▸ **任务目标**
请根据下面关于 Avro schema 兼容的摘录段落回答以下问题：
1. 压缩数据时一般用什么写、用什么读？
2. 有 encode 时，decode 会用到什么，需要同时传入哪两个 schema？
3. resolve 方法的注释建议使用者如何处理它的返回结果？

== 摘录段落

Avro schema 的兼容

Avro 在实际的应用中, 会因为版本的问题遇到读和写的schema不相同的情况. 这个时候就需要做兼容.

压缩数据时, 一般用 DatumWriter 写, 用 DatumReader 读.

write 的时候, 如果只有用 Avro 压缩, 没有使用 encoder, 则可以设置 default 值做兼容: hadoop深入研究:(十八)——Avro schema兼容

当有 encode 时, 则在 decode 时会用到 ResolvingDecoder, 需要同时传入 writer 和 reader 的 schema.

/**
   * Produces an opaque resolver that can be used to construct a new
   * {@link ResolvingDecoder#ResolvingDecoder(Object, Decoder)}. The
   * returned Object is immutable and hence can be simultaneously used
   * in many ResolvingDecoders. This method is reasonably expensive, the
   * users are encouraged to cache the result.
   * 
   * @param writer  The writer's schema. Cannot be null.
   * @param reader  The reader's schema. Cannot be null.
   * @return  The opaque reolver.
   * @throws IOException
   */
  public static Object resolve(Schema writer, Schema reader)

====
== 数据列表

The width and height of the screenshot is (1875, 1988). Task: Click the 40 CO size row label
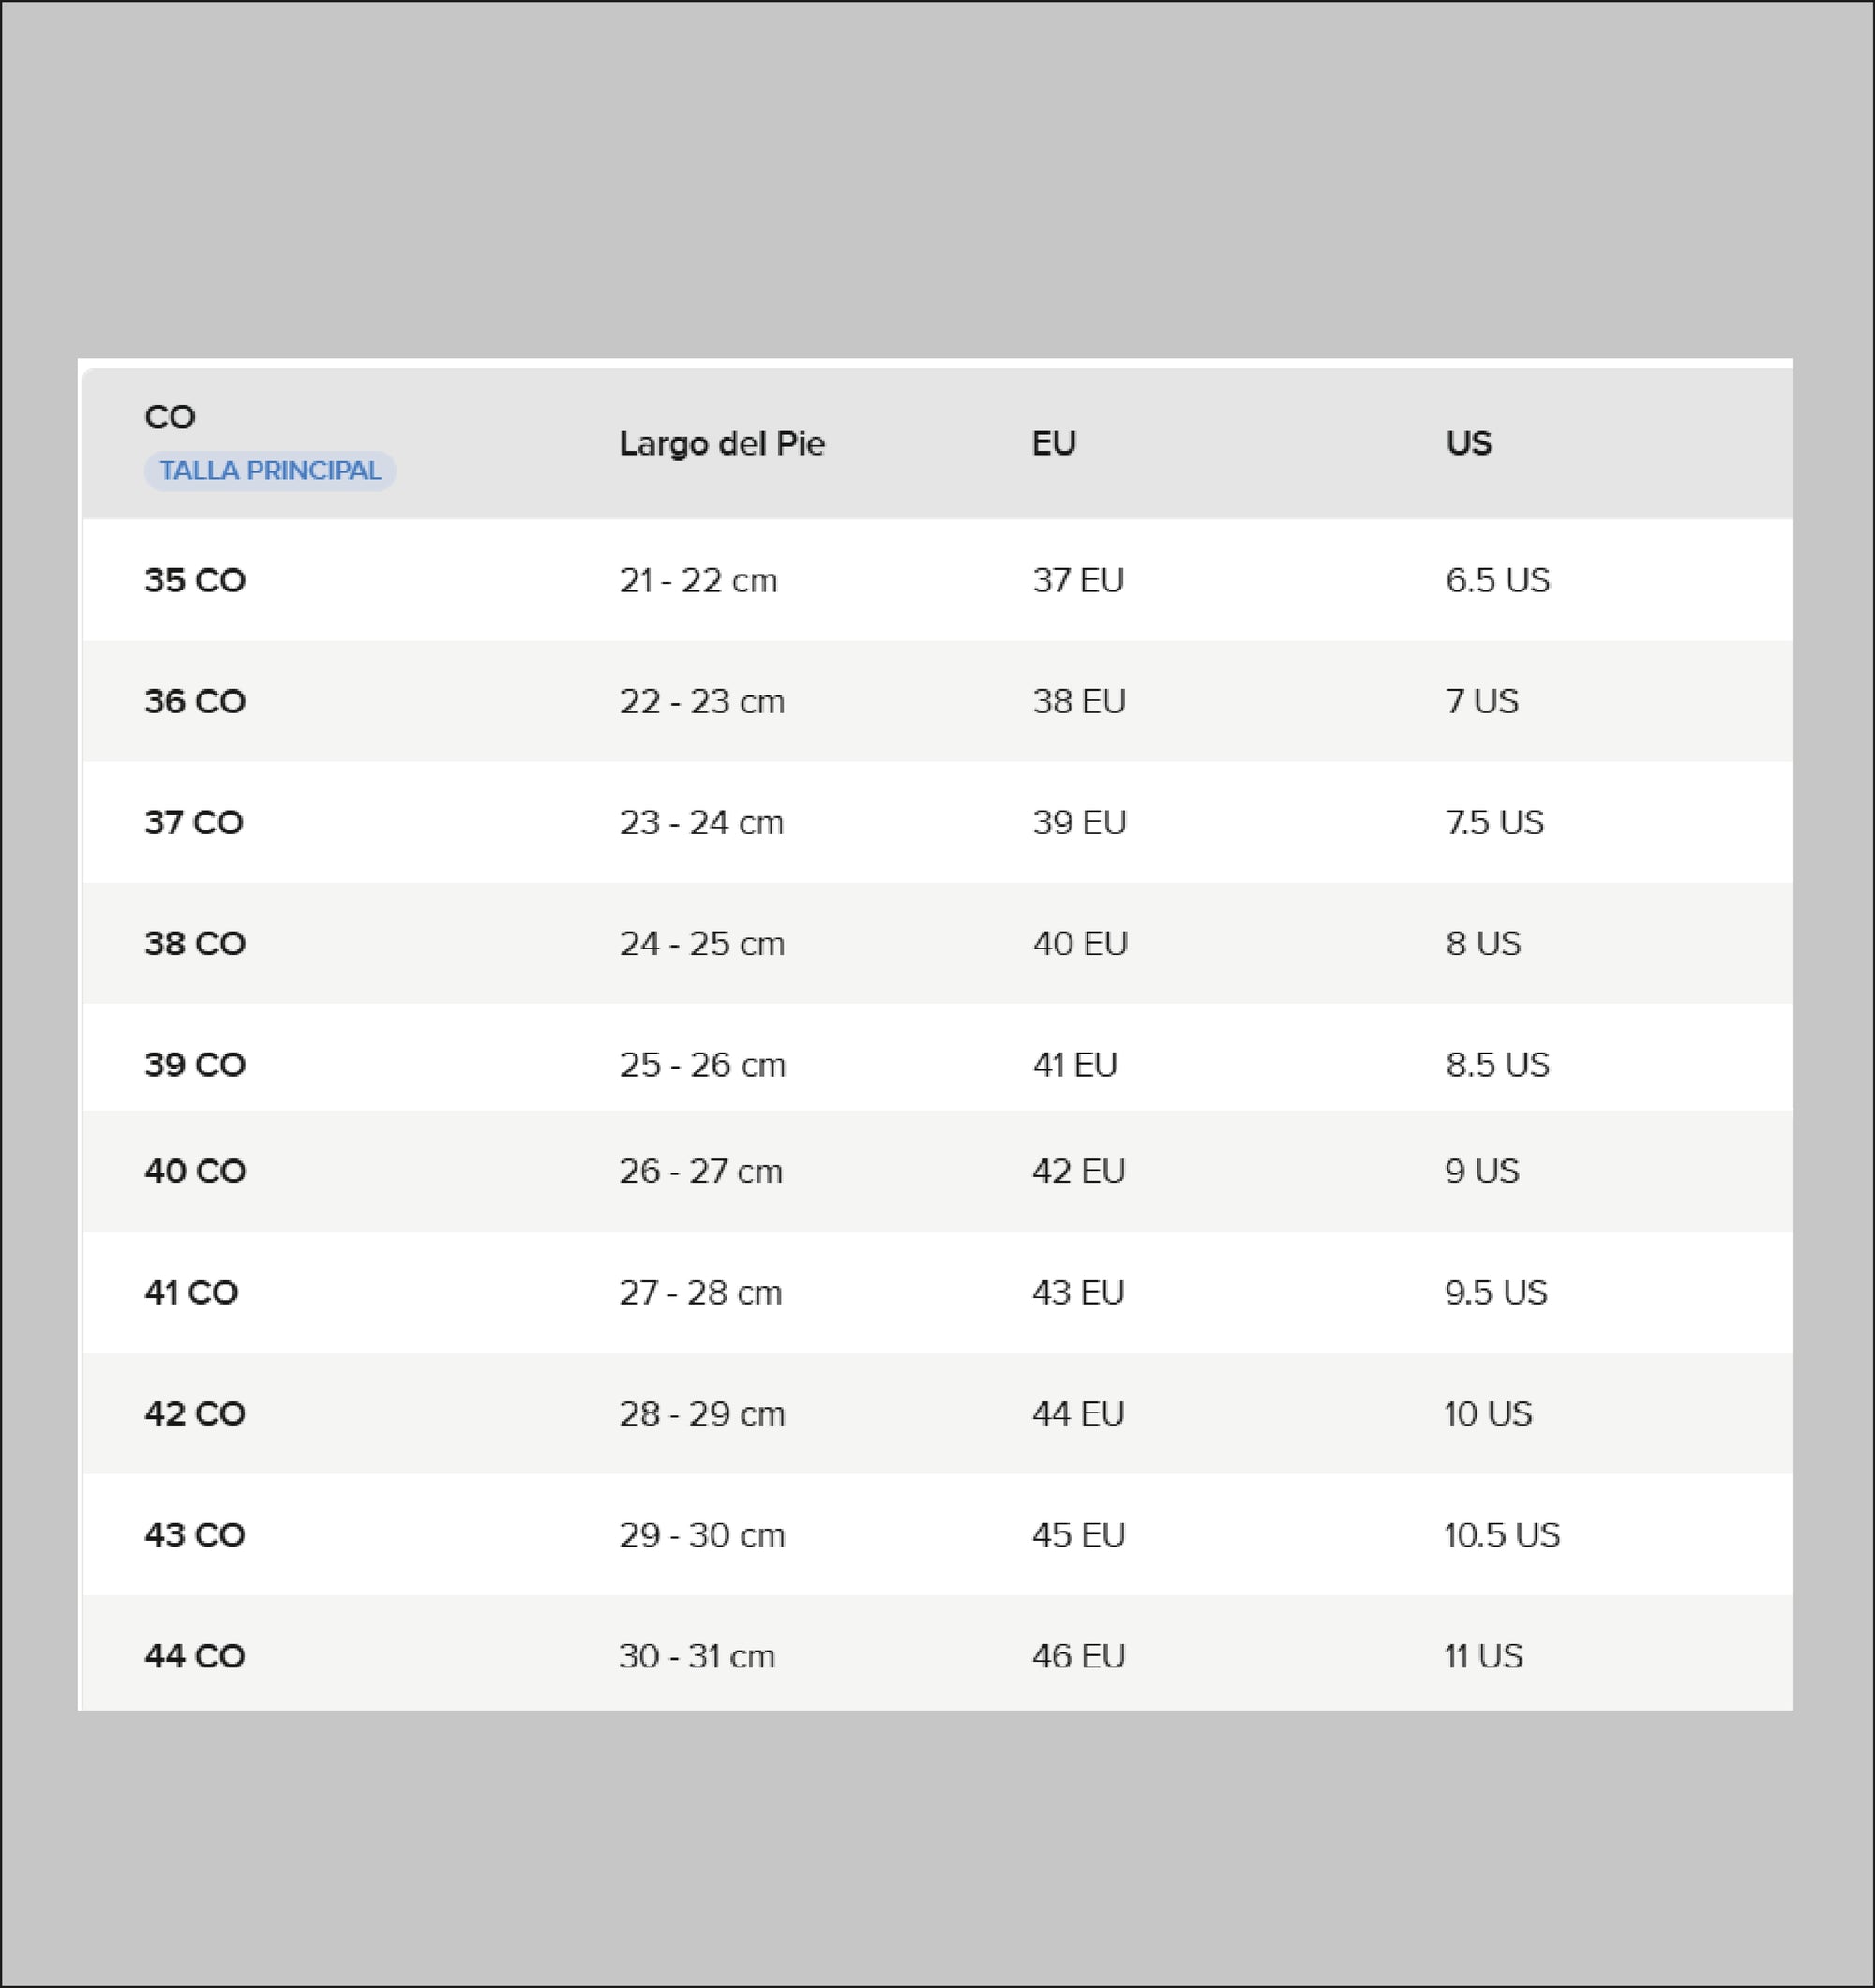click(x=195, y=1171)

====
== 数据列表

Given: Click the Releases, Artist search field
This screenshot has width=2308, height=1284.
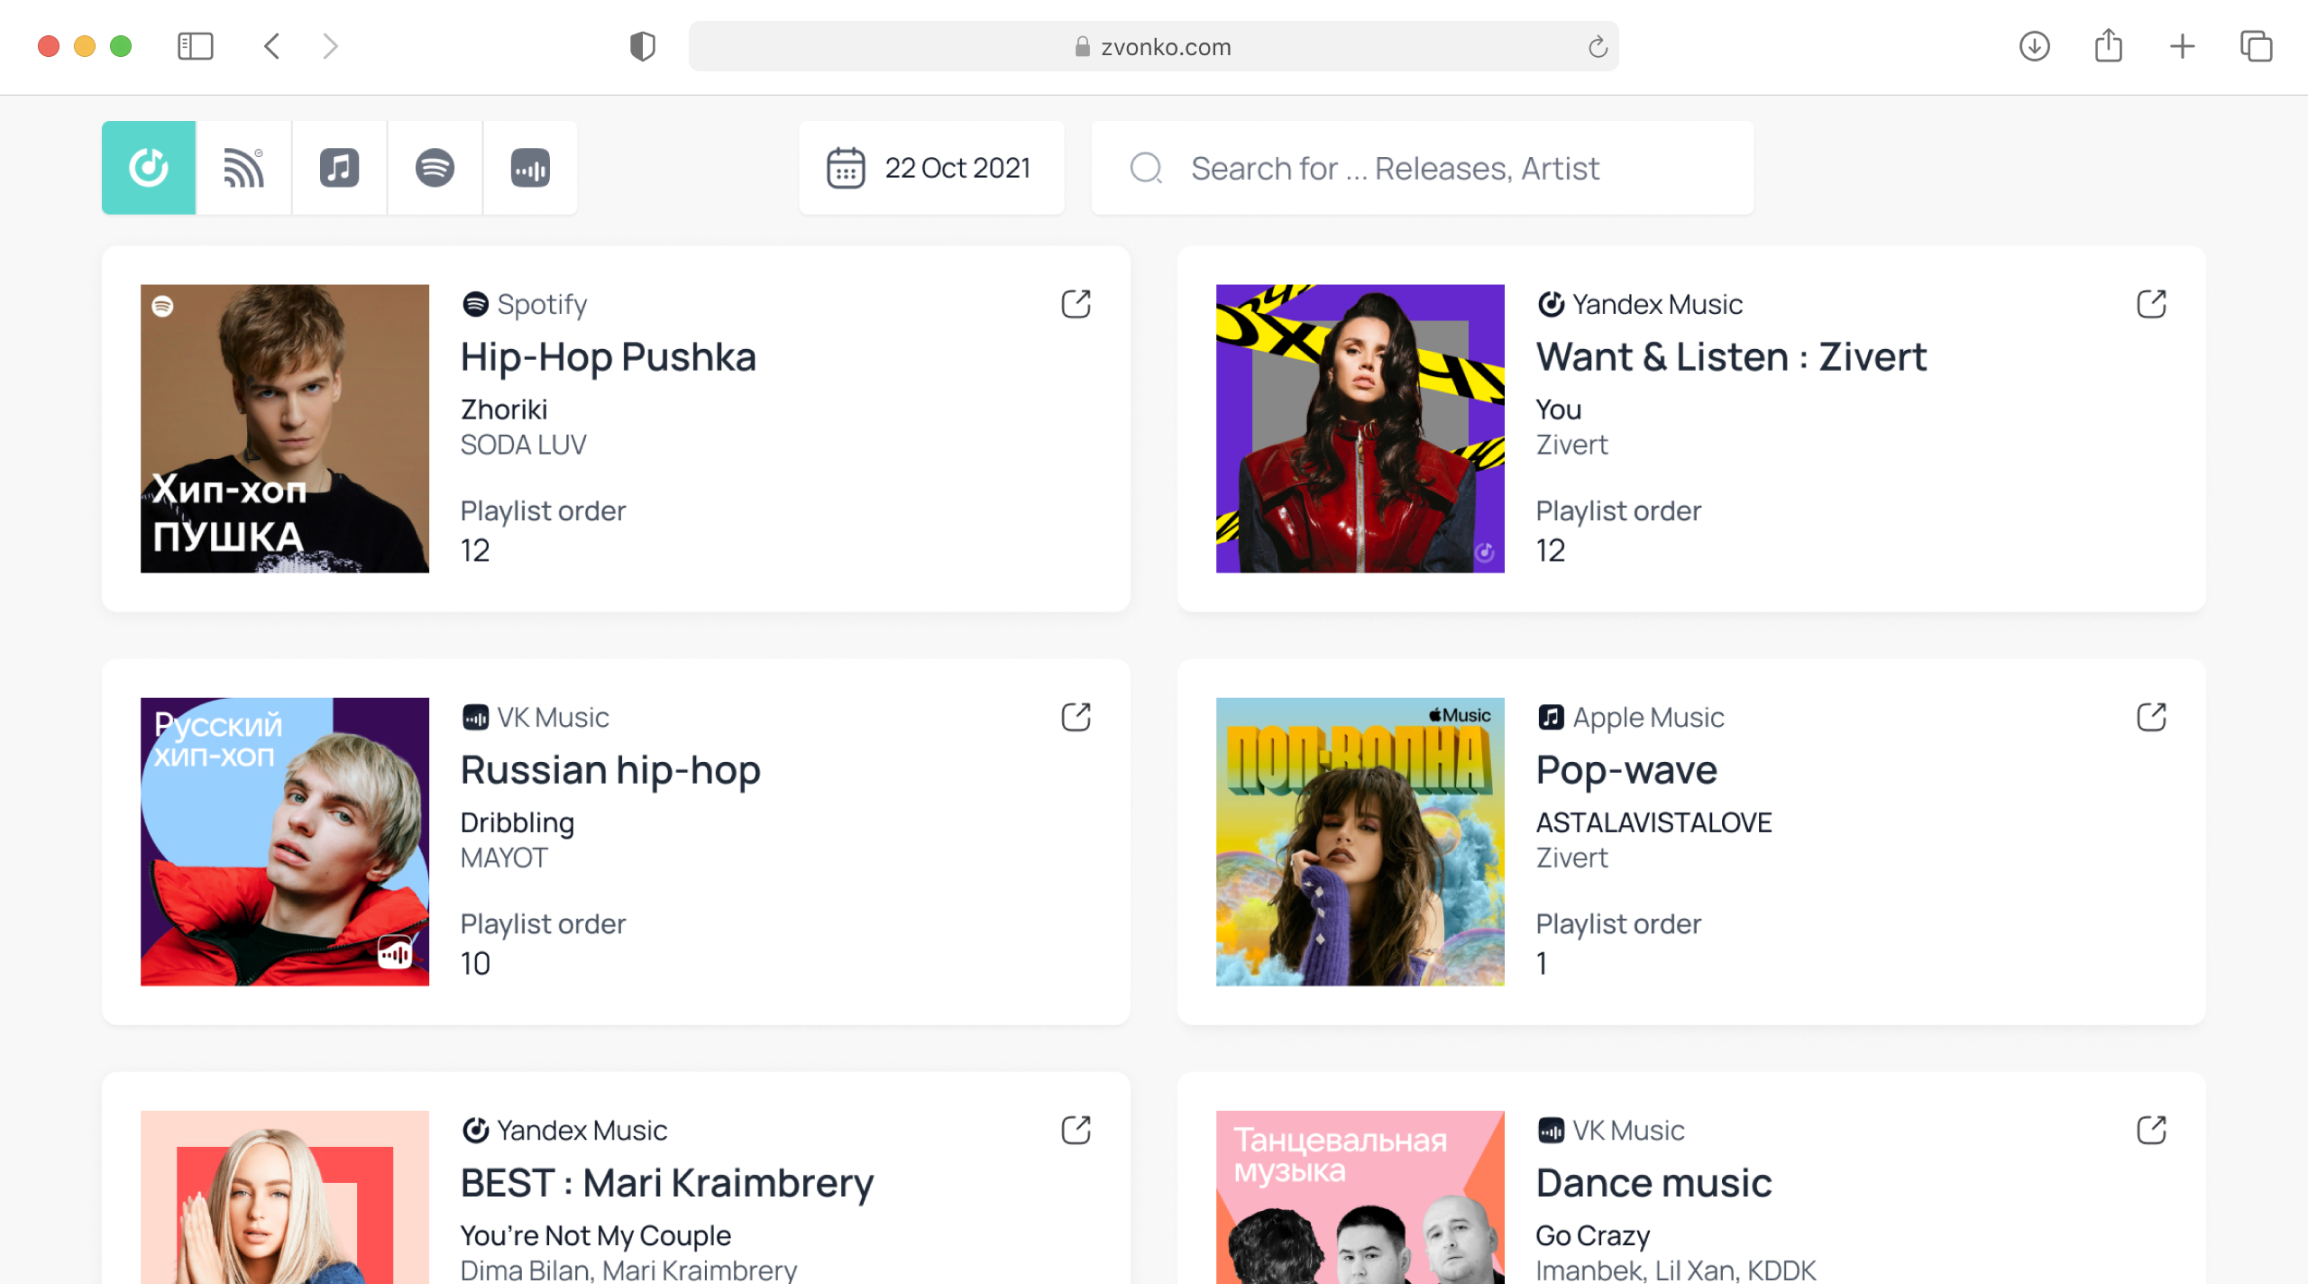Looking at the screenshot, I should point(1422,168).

====

▸ **正确结果**
1. 一般用 DatumWriter 写，用 DatumReader 读。
2. 会用到 ResolvingDecoder，需要同时传入 writer 和 reader 的 schema。
3. 建议使用者把返回结果缓存起来。